(Stored entries)
╭──

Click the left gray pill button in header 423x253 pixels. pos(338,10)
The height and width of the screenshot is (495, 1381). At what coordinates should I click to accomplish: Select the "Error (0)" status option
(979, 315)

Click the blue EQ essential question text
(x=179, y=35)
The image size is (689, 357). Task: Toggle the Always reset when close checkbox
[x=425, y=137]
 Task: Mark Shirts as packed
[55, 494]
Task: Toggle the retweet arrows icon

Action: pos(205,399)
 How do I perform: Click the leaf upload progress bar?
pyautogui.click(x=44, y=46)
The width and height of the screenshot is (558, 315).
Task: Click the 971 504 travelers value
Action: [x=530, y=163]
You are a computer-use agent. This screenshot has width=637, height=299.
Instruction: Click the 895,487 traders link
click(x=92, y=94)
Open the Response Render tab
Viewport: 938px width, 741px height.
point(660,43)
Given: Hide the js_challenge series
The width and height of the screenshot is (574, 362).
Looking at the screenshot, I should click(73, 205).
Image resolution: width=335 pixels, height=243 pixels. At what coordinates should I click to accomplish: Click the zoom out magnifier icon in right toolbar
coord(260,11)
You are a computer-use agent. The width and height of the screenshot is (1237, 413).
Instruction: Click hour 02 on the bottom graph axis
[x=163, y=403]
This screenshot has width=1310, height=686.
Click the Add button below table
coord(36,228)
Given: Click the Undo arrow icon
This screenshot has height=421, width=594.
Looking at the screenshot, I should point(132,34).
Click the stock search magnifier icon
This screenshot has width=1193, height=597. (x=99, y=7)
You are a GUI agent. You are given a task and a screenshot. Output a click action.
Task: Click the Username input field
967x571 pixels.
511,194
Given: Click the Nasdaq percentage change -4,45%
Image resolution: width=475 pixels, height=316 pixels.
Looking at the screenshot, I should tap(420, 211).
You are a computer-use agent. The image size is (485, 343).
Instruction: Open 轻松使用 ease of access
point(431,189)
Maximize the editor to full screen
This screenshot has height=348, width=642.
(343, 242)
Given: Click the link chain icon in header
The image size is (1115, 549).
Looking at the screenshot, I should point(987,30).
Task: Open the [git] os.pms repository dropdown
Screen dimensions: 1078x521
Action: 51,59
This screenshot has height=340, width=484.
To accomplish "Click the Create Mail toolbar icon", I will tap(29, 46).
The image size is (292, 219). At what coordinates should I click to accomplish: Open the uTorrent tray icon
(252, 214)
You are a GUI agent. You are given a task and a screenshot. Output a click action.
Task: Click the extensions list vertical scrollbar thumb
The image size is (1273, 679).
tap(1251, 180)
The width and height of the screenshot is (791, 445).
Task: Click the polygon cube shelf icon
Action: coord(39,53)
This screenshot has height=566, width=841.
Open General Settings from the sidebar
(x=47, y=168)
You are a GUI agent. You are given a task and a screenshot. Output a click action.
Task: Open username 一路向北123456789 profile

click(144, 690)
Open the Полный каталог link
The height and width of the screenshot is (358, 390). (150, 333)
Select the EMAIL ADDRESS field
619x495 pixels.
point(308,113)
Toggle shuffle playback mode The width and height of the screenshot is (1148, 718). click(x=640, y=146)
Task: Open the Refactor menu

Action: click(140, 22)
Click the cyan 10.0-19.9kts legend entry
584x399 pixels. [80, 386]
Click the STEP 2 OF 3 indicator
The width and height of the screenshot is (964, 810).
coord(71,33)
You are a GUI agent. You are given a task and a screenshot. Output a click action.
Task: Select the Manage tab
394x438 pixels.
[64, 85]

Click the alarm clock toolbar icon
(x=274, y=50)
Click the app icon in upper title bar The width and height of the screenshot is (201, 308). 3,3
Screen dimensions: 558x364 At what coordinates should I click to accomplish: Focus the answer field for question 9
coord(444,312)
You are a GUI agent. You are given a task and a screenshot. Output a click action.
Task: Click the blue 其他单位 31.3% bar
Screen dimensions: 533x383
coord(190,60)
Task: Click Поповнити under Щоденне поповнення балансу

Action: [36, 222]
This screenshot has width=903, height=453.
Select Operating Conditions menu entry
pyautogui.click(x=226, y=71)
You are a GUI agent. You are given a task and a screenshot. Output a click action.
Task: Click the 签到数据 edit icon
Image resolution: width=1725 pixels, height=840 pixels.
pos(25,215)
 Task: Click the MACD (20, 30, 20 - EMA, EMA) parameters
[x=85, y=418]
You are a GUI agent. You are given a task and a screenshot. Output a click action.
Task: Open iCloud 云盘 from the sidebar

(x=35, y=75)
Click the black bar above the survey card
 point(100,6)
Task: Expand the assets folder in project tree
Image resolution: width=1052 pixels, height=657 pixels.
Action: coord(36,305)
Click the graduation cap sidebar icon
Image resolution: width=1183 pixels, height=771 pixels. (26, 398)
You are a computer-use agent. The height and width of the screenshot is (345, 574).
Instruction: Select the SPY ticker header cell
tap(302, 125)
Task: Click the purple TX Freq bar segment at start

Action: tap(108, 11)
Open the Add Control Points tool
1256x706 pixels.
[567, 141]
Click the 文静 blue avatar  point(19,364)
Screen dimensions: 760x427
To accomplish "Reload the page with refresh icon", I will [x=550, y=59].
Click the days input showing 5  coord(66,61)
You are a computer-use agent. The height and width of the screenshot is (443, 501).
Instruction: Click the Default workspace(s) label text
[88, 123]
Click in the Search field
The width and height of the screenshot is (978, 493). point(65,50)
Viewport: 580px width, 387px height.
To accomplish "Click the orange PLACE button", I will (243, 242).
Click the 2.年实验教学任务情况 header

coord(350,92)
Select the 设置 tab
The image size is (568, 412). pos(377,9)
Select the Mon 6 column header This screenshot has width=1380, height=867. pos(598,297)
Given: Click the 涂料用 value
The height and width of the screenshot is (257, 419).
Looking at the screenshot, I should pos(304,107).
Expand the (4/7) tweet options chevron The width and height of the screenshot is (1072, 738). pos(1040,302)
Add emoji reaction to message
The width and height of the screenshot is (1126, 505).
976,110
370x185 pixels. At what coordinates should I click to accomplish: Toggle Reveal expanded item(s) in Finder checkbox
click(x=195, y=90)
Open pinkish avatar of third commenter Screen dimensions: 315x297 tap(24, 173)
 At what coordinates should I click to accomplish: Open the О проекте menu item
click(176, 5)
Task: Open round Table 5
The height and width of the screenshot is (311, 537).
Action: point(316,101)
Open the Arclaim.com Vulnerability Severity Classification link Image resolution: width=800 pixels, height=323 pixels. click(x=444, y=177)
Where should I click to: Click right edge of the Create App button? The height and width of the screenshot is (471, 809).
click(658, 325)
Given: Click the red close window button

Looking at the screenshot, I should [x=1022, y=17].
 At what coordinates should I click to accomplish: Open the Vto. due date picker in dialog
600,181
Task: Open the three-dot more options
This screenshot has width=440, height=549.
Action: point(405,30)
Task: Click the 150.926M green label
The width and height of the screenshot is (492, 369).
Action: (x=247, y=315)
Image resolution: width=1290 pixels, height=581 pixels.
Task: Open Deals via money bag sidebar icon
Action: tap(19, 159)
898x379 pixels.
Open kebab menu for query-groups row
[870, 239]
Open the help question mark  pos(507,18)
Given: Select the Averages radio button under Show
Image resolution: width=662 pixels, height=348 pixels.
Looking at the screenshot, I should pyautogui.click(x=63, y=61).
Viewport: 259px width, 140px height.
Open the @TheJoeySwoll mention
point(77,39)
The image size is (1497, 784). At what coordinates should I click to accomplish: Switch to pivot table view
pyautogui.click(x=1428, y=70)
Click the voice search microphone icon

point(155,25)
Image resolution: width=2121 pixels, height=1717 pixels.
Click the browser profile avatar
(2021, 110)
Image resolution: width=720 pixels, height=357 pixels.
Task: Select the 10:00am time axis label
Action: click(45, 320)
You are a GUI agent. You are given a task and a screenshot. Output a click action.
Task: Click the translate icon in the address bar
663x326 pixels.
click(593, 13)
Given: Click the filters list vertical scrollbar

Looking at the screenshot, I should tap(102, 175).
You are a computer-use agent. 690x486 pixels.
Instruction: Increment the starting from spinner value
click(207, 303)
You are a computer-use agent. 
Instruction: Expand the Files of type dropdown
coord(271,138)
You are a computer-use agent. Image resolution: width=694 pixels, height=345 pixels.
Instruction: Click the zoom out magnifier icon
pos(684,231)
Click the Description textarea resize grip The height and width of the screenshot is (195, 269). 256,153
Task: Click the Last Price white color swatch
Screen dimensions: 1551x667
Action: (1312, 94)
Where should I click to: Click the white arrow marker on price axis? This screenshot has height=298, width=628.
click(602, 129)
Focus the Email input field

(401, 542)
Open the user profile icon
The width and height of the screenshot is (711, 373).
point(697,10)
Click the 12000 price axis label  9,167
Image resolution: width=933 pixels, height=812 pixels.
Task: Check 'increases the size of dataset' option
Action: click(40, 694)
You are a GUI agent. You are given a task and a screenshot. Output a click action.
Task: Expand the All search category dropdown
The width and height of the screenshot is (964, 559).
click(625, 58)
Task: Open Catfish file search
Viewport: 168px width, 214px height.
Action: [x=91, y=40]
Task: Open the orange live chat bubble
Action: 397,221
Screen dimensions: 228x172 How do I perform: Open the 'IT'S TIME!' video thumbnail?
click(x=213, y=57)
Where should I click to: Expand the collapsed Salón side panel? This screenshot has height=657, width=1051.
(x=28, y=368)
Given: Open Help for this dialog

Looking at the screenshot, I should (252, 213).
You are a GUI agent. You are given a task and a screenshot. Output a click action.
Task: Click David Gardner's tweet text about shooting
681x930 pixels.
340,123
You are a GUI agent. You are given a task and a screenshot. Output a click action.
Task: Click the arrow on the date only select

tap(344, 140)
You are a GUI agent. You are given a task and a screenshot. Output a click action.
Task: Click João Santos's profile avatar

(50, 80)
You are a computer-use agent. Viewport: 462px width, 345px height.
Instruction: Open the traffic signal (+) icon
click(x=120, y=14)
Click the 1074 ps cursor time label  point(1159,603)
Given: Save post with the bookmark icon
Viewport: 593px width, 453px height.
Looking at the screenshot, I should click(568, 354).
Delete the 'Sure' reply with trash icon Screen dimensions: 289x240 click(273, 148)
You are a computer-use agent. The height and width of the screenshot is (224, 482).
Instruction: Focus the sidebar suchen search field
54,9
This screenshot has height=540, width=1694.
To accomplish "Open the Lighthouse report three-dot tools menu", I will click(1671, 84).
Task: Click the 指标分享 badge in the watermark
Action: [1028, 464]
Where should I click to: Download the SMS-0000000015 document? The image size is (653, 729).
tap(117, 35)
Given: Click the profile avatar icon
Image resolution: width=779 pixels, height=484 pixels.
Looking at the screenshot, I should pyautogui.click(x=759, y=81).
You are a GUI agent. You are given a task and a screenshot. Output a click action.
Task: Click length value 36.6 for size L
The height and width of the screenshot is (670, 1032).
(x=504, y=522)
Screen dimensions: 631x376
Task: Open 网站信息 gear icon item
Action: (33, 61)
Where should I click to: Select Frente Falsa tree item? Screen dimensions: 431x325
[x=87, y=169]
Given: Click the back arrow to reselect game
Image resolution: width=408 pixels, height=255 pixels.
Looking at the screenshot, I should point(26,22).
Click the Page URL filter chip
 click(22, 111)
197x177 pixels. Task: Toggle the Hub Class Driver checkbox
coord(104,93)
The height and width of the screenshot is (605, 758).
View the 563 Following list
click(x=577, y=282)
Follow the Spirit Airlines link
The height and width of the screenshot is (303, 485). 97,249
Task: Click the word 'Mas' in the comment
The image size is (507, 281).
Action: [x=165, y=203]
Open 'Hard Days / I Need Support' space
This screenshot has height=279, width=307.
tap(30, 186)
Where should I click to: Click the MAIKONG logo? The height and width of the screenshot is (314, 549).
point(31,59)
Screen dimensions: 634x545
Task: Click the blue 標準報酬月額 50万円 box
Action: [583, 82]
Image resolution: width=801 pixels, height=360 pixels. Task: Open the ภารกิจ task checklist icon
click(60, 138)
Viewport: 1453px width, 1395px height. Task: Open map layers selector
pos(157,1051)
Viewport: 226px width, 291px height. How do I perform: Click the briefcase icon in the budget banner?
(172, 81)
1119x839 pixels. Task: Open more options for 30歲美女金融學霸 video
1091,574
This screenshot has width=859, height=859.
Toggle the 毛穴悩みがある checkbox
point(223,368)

╰──

> _ACTION ITEM_
Check each line of the data for the word "computer", then state only how many lines hold it.

> _ANSWER SPACE_
10